What the task requires:
Return every item below verbatim, with no changes to wording, spacing, or order.

Dataset entries:
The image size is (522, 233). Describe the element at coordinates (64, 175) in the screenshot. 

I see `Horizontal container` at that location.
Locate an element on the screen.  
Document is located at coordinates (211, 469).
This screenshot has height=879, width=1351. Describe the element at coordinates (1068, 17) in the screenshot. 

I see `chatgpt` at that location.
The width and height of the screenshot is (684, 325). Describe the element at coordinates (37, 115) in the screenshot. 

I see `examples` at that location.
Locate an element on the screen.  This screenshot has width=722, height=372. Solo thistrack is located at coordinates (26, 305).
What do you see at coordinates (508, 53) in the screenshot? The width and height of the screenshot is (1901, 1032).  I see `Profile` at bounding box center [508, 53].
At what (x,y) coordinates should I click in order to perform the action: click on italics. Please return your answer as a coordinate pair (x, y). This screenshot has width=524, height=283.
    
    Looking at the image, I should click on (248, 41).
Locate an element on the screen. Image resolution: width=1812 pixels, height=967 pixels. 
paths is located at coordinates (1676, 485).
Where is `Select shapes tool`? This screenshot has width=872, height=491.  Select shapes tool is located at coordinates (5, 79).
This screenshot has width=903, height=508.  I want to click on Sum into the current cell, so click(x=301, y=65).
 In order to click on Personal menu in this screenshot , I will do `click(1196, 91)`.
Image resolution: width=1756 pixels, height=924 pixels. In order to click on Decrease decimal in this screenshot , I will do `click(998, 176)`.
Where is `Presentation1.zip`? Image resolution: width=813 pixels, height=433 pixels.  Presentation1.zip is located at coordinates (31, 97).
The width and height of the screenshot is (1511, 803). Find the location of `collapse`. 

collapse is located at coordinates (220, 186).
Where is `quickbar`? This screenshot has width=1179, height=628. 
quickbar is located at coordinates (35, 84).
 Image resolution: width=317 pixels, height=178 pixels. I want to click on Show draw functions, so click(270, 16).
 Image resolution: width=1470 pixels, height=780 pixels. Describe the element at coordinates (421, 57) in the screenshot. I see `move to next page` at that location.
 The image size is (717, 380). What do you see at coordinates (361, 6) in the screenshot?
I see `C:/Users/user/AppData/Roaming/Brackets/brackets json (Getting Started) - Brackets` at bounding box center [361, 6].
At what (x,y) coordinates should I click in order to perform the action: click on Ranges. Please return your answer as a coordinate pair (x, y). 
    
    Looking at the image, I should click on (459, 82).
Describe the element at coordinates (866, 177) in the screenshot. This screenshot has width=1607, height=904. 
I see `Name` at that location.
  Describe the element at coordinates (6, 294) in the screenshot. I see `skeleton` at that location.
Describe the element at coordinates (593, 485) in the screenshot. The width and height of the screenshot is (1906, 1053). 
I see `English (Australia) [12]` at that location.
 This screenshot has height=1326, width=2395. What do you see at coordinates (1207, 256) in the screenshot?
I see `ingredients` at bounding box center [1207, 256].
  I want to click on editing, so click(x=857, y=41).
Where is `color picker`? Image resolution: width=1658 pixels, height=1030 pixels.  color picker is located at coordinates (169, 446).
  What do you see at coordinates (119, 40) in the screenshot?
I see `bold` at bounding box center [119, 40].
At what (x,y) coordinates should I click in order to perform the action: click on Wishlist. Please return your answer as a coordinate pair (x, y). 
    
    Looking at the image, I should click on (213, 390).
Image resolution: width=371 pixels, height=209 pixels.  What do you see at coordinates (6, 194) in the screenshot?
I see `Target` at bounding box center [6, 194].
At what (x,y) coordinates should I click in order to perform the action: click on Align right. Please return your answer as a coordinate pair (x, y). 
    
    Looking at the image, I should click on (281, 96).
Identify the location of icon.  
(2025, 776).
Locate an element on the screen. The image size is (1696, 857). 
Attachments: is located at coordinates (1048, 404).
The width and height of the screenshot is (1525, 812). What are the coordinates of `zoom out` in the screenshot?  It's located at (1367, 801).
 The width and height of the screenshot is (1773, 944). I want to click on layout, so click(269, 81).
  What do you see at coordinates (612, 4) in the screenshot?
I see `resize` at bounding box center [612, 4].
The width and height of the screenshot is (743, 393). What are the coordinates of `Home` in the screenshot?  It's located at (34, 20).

Finished answer:
The image size is (522, 233). Describe the element at coordinates (64, 175) in the screenshot. 

I see `Horizontal container` at that location.
Locate an element on the screen.  
Document is located at coordinates (211, 469).
This screenshot has height=879, width=1351. Describe the element at coordinates (1068, 17) in the screenshot. 

I see `chatgpt` at that location.
The width and height of the screenshot is (684, 325). Describe the element at coordinates (37, 115) in the screenshot. 

I see `examples` at that location.
Locate an element on the screen.  This screenshot has width=722, height=372. Solo thistrack is located at coordinates (26, 305).
What do you see at coordinates (508, 53) in the screenshot? The width and height of the screenshot is (1901, 1032).  I see `Profile` at bounding box center [508, 53].
At what (x,y) coordinates should I click in order to perform the action: click on italics. Please return your answer as a coordinate pair (x, y). This screenshot has width=524, height=283.
    
    Looking at the image, I should click on (248, 41).
Locate an element on the screen. Image resolution: width=1812 pixels, height=967 pixels. 
paths is located at coordinates (1676, 485).
Where is `Select shapes tool`? This screenshot has width=872, height=491.  Select shapes tool is located at coordinates (5, 79).
This screenshot has width=903, height=508.  I want to click on Sum into the current cell, so click(x=301, y=65).
 In order to click on Personal menu in this screenshot , I will do `click(1196, 91)`.
Image resolution: width=1756 pixels, height=924 pixels. In order to click on Decrease decimal in this screenshot , I will do `click(998, 176)`.
Where is `Presentation1.zip`? Image resolution: width=813 pixels, height=433 pixels.  Presentation1.zip is located at coordinates (31, 97).
The width and height of the screenshot is (1511, 803). Find the location of `collapse`. 

collapse is located at coordinates (220, 186).
Where is `quickbar`? This screenshot has width=1179, height=628. 
quickbar is located at coordinates (35, 84).
 Image resolution: width=317 pixels, height=178 pixels. I want to click on Show draw functions, so click(270, 16).
 Image resolution: width=1470 pixels, height=780 pixels. Describe the element at coordinates (421, 57) in the screenshot. I see `move to next page` at that location.
 The image size is (717, 380). What do you see at coordinates (361, 6) in the screenshot?
I see `C:/Users/user/AppData/Roaming/Brackets/brackets json (Getting Started) - Brackets` at bounding box center [361, 6].
At what (x,y) coordinates should I click in order to perform the action: click on Ranges. Please return your answer as a coordinate pair (x, y). 
    
    Looking at the image, I should click on (459, 82).
Describe the element at coordinates (866, 177) in the screenshot. This screenshot has width=1607, height=904. 
I see `Name` at that location.
  Describe the element at coordinates (6, 294) in the screenshot. I see `skeleton` at that location.
Describe the element at coordinates (593, 485) in the screenshot. The width and height of the screenshot is (1906, 1053). 
I see `English (Australia) [12]` at that location.
 This screenshot has height=1326, width=2395. What do you see at coordinates (1207, 256) in the screenshot?
I see `ingredients` at bounding box center [1207, 256].
  I want to click on editing, so click(x=857, y=41).
Where is `color picker`? Image resolution: width=1658 pixels, height=1030 pixels.  color picker is located at coordinates (169, 446).
  What do you see at coordinates (119, 40) in the screenshot?
I see `bold` at bounding box center [119, 40].
At what (x,y) coordinates should I click in order to perform the action: click on Wishlist. Please return your answer as a coordinate pair (x, y). 
    
    Looking at the image, I should click on (213, 390).
Image resolution: width=371 pixels, height=209 pixels.  What do you see at coordinates (6, 194) in the screenshot?
I see `Target` at bounding box center [6, 194].
At what (x,y) coordinates should I click in order to perform the action: click on Align right. Please return your answer as a coordinate pair (x, y). 
    
    Looking at the image, I should click on (281, 96).
Identify the location of icon.  
(2025, 776).
Locate an element on the screen. The image size is (1696, 857). 
Attachments: is located at coordinates (1048, 404).
The width and height of the screenshot is (1525, 812). What are the coordinates of `zoom out` in the screenshot?  It's located at (1367, 801).
 The width and height of the screenshot is (1773, 944). I want to click on layout, so click(269, 81).
  What do you see at coordinates (612, 4) in the screenshot?
I see `resize` at bounding box center [612, 4].
The width and height of the screenshot is (743, 393). What are the coordinates of `Home` in the screenshot?  It's located at (34, 20).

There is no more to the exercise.